> [What you have to do]: Output everything in the data from the line containing "You are a GUI" down to the line containing "[x=238, y=101]", both included, as a numbered list with blank lines omitted.

═══ The records

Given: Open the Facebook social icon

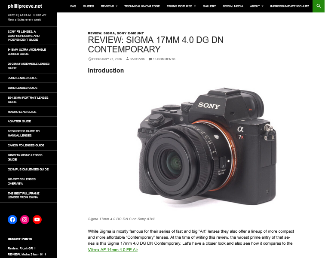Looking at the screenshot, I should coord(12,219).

══════
═══ The records

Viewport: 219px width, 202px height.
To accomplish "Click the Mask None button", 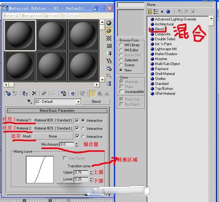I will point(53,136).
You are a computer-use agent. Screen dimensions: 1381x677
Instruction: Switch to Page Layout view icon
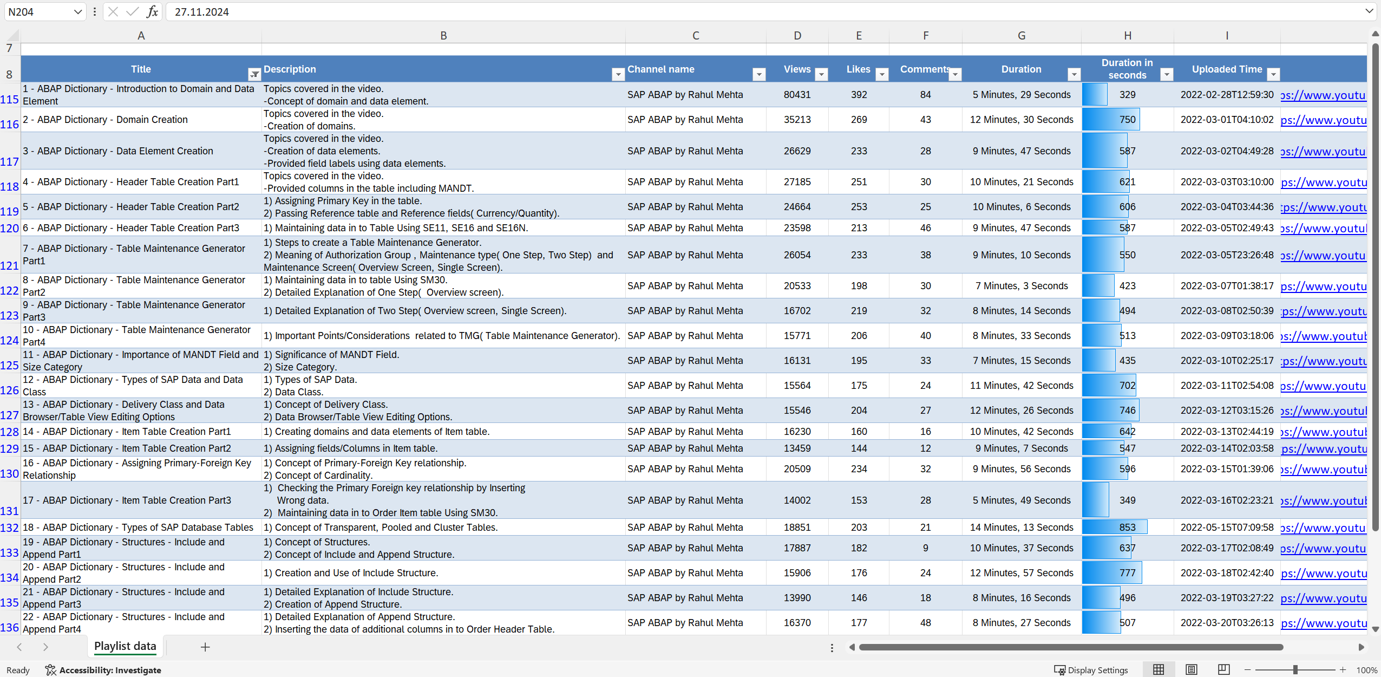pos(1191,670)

══════
═══ The records

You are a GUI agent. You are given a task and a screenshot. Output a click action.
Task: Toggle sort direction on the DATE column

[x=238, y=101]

══════

> [Written response]:
1. You are a GUI agent. You are given a task and a screenshot. Output a click action.
2. Task: Toggle sort direction on the DATE column
3. [x=238, y=101]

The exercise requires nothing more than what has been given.